Open payment for London

Transport for London announced today their intention to deploy an open payment system across the entire Transport for London network (including the Tube, DLR, Tramlink, buses, and river services) in time for the Olympics. I’ve been hearing rumblings about open payment in London over the past few months, but now we have a concrete announcement and timeline. On the face of it, this is a good thing, at least for the many visitors who will be coming to London during the Olympics in 2012. For these visitors, a contactless bankcard is all they’ll need to travel on any of TfL’s services. Given that European banks tend to be ahead of their US counterparts when it comes to adopting new technology, I would expect that penetration of bankcards which support contactless payment is higher in the UK and across Europe—so this may turn out to be a real boon for visitors to London, and even regular users of TfL services who’ve yet to get an Oyster card. At the same time, Oyster works well—40 million cards have been issued, and Oyster has become the principal means of payment across TfL services. Given Oyster’s success, why tamper with what works? Are the benefits of open payment sufficiently compelling to outweigh the risks?

The clear benefit to open payment is offering additional flexibility to passengers, particularly visitors and infrequent riders who don’t already have an Oyster card. However, that requires technology that works. One of the challenges in deploying open payment is the issue of performing an EMV transaction in roughly the same amount of time it takes to process a transaction with an existing smart card like Oyster. The simple answer seems to be that it can’t be done. Considering that many Tube stations already have crowding problems at peak times, anything which adds to the congestion is a concern.
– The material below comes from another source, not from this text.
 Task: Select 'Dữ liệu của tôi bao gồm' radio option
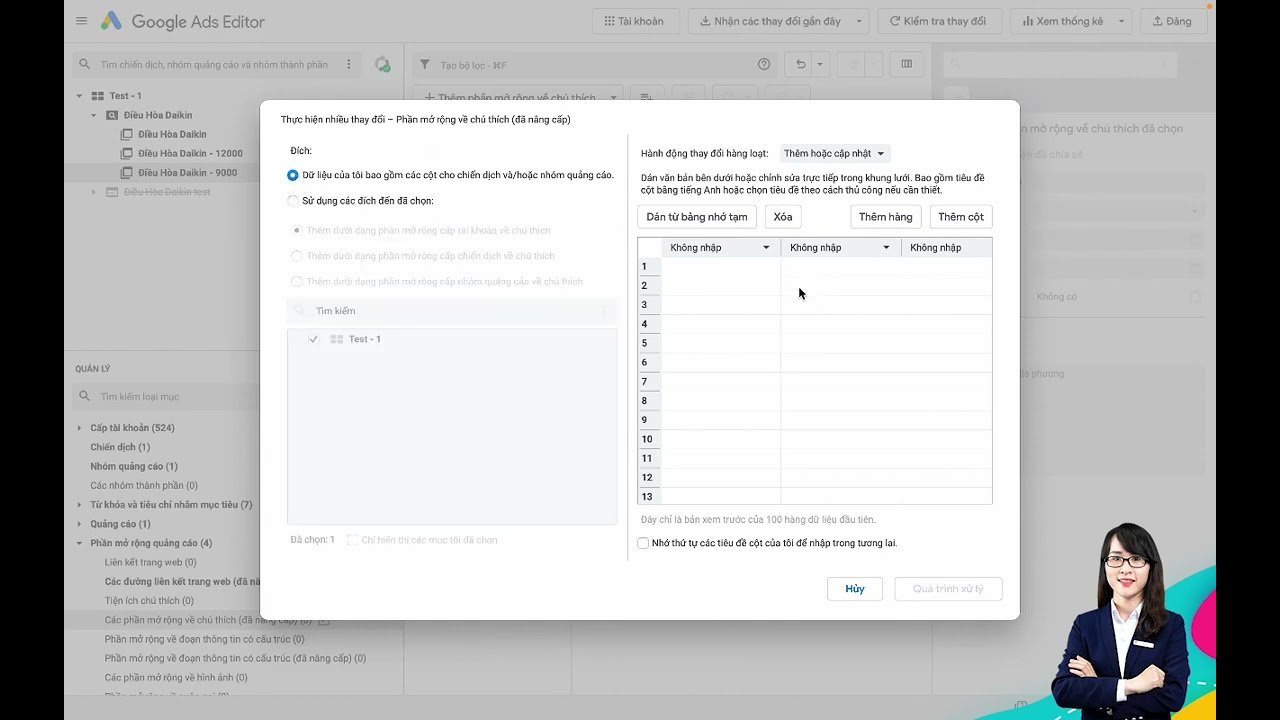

Simply put, slower transaction processing times means lower passenger throughput at the gateline, which in turn results in more passenger congestion.

TfL sees open payment as adding convenience for regular passengers, as well: “Customers who choose to pay this way will be charged for their travel directly from their bank or credit card account, removing the need to go out of their way to top up Oyster pay as you go credit balances.” What they seem to have forgotten is that there’s already no need for a passenger to “go out of their way to top up Oyster pay as you go credit balances”; Oyster has featured online and automatic reload for years.

There is also an issue of the cost structure. TfL sees open payment as a strategy for cutting costs:

Contactless payment will also reduce commissions and processing costs for TfL, as well as enabling a reduction in the number of Oyster cards produced and issued. It is another example of TfL’s efforts to operate more efficiently and provide value for money for London’s fare and taxpayers.

The reality is a bit different, though. The costs involved aren’t going away; they’re just being shifted. TfL’s direct processing costs may be lower, but in turn bankcard issuers and processing networks will bear the cost of the increased transaction volumes, and they’re bound to try to recoup that cost somewhere—probably in a way which will end up hurting riders, either directly or indirectly. TfL may be able to cut costs for Oyster if they process fewer Oyster transactions, but that may be linked to an increase in costs for credit and debit transactions. Alternatively, particularly in the case of prepaid cards, banks may pass the costs along to riders directly in the form of card activation fees, reload fees, and minimum reload amounts.

Finally, I take issue with the assertion made in the first sentence of the press release: “London will lead the world in 2012 when it will become the first city in the world where passengers are able to access an entire transport network with just a swipe of their contactless bank or credit card.” The Utah Transit Authority has had an open payment system in place across their entire network since 2009—and unlike many open payment systems around the world, it’s not a pilot project. There may be others as well that I’m not aware of, but at minimum Salt Lake City meets the criteria as a city “where passengers are able to access an entire transport network with just a swipe of their contactless bank or credit card”.